START Page extract
I spent my teenage years wearing out a ‘69 gold top Les Paul Deluxe, sneaking off to concerts in nearby Detroit nearly every weekend, and writing songs on a banana yellow piano squeezed into my bedroom. The day after I graduated from high school, I hitchhiked all over North America for 3 months. Next came one semester of college; dropping out as quickly as possible to join a band in need of a guitar player.
I became part of a group that would eventually be called The Raisins. After weeding out dozens of less hardy members via constant gigging and stubborn insistence on playing our own songs (net: poverty), we emerged as a band with a minor record deal. I wrote a regional hit song called “Fear Is Never Boring”. The Raisins went back in the box and I formed The Bears with my childhood music mates Chris Arduser, Bob Nyswonger, and friend/mentor Adrian Belew. The critics loved us: we toured incessantly, snagged a record deal, made albums, filmed videos that got played on MTV at 4 a.m. and almost became famous.
END Page extract
START Items
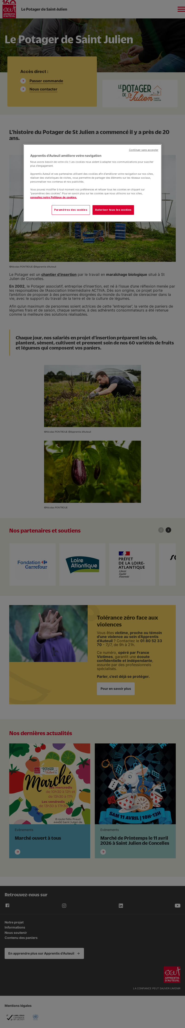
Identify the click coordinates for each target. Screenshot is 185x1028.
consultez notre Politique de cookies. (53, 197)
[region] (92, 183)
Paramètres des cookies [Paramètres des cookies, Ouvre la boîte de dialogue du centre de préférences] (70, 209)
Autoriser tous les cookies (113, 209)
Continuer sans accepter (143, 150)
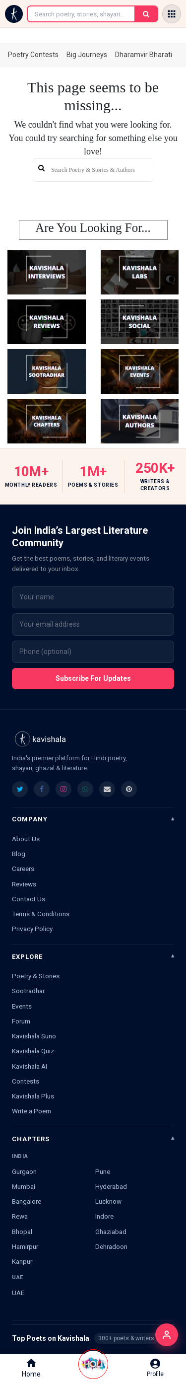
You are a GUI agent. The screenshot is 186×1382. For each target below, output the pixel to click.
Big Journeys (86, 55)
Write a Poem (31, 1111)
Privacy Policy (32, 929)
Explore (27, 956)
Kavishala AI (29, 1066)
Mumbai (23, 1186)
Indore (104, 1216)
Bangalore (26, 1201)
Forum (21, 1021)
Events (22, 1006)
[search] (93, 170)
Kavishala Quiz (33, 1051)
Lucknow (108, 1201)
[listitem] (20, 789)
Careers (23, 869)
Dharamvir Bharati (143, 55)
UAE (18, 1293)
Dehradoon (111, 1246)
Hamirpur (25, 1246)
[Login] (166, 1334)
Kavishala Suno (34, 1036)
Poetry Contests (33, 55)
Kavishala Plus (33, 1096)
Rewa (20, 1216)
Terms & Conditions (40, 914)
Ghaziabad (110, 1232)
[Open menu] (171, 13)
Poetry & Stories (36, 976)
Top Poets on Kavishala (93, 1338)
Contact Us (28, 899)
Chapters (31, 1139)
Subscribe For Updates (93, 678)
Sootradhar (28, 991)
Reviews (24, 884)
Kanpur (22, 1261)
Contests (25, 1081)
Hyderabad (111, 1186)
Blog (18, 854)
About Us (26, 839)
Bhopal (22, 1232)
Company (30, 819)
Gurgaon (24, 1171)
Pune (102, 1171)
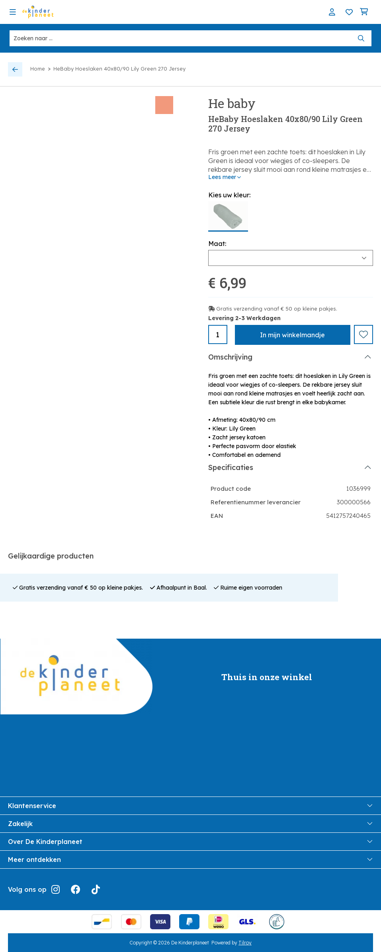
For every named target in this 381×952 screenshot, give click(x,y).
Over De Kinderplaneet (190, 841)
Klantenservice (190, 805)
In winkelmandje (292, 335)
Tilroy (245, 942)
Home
END Items
Tasks to perform —
a) In the page extract, what is the title of the regional hit song?
b) Rewrite the page extract starting with "I spent my teenage" and going on through "a guitar player.", using "cherry red" in place of "banana yellow".

Responses for each task —
a) The regional hit song is “Fear Is Never Boring”.

b)
I spent my teenage years wearing out a ‘69 gold top Les Paul Deluxe, sneaking off to concerts in nearby Detroit nearly every weekend, and writing songs on a cherry red piano squeezed into my bedroom. The day after I graduated from high school, I hitchhiked all over North America for 3 months. Next came one semester of college; dropping out as quickly as possible to join a band in need of a guitar player.